**What you need to do**
Every line of the data should be retyped with no difference from the original.

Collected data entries
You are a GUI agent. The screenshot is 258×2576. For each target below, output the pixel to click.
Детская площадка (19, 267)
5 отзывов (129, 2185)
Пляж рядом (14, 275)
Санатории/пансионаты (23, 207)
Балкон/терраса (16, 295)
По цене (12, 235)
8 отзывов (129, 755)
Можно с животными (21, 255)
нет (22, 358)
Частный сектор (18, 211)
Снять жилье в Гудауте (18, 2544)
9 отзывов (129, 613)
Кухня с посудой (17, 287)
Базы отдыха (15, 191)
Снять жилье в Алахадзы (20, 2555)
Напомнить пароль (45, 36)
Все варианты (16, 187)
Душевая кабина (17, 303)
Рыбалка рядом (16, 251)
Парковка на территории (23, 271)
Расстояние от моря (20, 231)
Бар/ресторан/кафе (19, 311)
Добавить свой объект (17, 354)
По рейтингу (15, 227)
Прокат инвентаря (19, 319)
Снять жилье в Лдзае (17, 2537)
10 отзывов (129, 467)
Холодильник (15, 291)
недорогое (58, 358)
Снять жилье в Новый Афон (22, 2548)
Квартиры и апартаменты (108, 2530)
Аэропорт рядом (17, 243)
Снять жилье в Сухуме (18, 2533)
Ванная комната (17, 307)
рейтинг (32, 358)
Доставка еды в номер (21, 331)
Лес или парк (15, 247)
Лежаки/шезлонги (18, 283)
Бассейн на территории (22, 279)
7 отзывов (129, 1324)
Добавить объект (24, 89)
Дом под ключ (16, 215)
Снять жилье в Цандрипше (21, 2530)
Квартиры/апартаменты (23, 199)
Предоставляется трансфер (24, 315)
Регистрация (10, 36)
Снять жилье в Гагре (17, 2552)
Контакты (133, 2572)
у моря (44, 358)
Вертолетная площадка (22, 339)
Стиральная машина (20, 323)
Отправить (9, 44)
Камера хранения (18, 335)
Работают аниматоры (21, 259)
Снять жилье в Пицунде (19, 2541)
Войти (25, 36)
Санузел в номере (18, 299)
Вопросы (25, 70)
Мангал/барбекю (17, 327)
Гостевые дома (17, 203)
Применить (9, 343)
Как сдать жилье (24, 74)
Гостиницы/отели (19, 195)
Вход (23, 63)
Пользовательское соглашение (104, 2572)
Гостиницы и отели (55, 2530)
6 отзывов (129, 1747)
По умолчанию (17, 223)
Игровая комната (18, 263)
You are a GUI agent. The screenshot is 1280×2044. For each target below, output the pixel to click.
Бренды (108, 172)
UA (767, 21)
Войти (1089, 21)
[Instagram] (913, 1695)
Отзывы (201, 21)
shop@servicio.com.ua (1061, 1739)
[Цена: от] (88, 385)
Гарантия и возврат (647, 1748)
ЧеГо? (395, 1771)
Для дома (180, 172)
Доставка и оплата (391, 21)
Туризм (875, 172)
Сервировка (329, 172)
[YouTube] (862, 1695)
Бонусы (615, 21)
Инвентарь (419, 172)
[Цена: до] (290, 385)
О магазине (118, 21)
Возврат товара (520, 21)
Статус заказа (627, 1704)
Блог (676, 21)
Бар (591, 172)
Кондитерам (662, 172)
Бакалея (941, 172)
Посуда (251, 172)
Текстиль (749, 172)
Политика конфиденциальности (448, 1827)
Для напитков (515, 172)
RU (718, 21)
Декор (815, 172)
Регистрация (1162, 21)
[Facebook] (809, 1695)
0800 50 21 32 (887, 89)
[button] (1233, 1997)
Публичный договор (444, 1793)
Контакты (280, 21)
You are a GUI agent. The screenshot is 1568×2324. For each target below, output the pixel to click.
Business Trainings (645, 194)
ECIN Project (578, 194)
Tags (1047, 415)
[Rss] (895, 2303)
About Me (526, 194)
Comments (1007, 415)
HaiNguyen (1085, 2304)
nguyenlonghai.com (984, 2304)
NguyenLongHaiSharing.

**Your solution**
You are a GUI agent. The screenshot is 258×2576. For each target below, output the pixel to click.
Детская площадка (19, 267)
5 отзывов (129, 2185)
Пляж рядом (14, 275)
Санатории/пансионаты (23, 207)
Балкон/терраса (16, 295)
По цене (12, 235)
8 отзывов (129, 755)
Можно с животными (21, 255)
нет (22, 358)
Частный сектор (18, 211)
Снять жилье в Гудауте (18, 2544)
9 отзывов (129, 613)
Кухня с посудой (17, 287)
Базы отдыха (15, 191)
Снять жилье в Алахадзы (20, 2555)
Напомнить пароль (45, 36)
Все варианты (16, 187)
Душевая кабина (17, 303)
Рыбалка рядом (16, 251)
Парковка на территории (23, 271)
Расстояние от моря (20, 231)
Бар/ресторан/кафе (19, 311)
Добавить свой объект (17, 354)
По рейтингу (15, 227)
Прокат инвентаря (19, 319)
Снять жилье в Лдзае (17, 2537)
10 отзывов (129, 467)
Холодильник (15, 291)
недорогое (58, 358)
Снять жилье в Новый Афон (22, 2548)
Квартиры и апартаменты (108, 2530)
Аэропорт рядом (17, 243)
Снять жилье в Сухуме (18, 2533)
Ванная комната (17, 307)
рейтинг (32, 358)
Доставка еды в номер (21, 331)
Лес или парк (15, 247)
Лежаки/шезлонги (18, 283)
Бассейн на территории (22, 279)
7 отзывов (129, 1324)
Добавить объект (24, 89)
Дом под ключ (16, 215)
Снять жилье в Цандрипше (21, 2530)
Квартиры/апартаменты (23, 199)
Предоставляется трансфер (24, 315)
Регистрация (10, 36)
Снять жилье в Гагре (17, 2552)
Контакты (133, 2572)
у моря (44, 358)
Вертолетная площадка (22, 339)
Стиральная машина (20, 323)
Отправить (9, 44)
Камера хранения (18, 335)
Работают аниматоры (21, 259)
Снять жилье в Пицунде (19, 2541)
Войти (25, 36)
Санузел в номере (18, 299)
Вопросы (25, 70)
Мангал/барбекю (17, 327)
Гостевые дома (17, 203)
Применить (9, 343)
Как сдать жилье (24, 74)
Гостиницы/отели (19, 195)
Вход (23, 63)
Пользовательское соглашение (104, 2572)
Гостиницы и отели (55, 2530)
6 отзывов (129, 1747)
По умолчанию (17, 223)
Игровая комната (18, 263)
You are a GUI agent. The screenshot is 1280×2044. For each target below, output the pixel to click.
Бренды (108, 172)
UA (767, 21)
Войти (1089, 21)
[Instagram] (913, 1695)
Отзывы (201, 21)
shop@servicio.com.ua (1061, 1739)
[Цена: от] (88, 385)
Гарантия и возврат (647, 1748)
ЧеГо? (395, 1771)
Для дома (180, 172)
Доставка и оплата (391, 21)
Туризм (875, 172)
Сервировка (329, 172)
[YouTube] (862, 1695)
Бонусы (615, 21)
Инвентарь (419, 172)
[Цена: до] (290, 385)
О магазине (118, 21)
Возврат товара (520, 21)
Статус заказа (627, 1704)
Блог (676, 21)
Бар (591, 172)
Кондитерам (662, 172)
Бакалея (941, 172)
Посуда (251, 172)
Текстиль (749, 172)
Политика конфиденциальности (448, 1827)
Для напитков (515, 172)
RU (718, 21)
Декор (815, 172)
Регистрация (1162, 21)
[Facebook] (809, 1695)
0800 50 21 32 (887, 89)
[button] (1233, 1997)
Публичный договор (444, 1793)
Контакты (280, 21)
You are a GUI agent. The screenshot is 1568×2324. For each target below, output the pixel to click.
Business Trainings (645, 194)
ECIN Project (578, 194)
Tags (1047, 415)
[Rss] (895, 2303)
About Me (526, 194)
Comments (1007, 415)
HaiNguyen (1085, 2304)
nguyenlonghai.com (984, 2304)
NguyenLongHaiSharing.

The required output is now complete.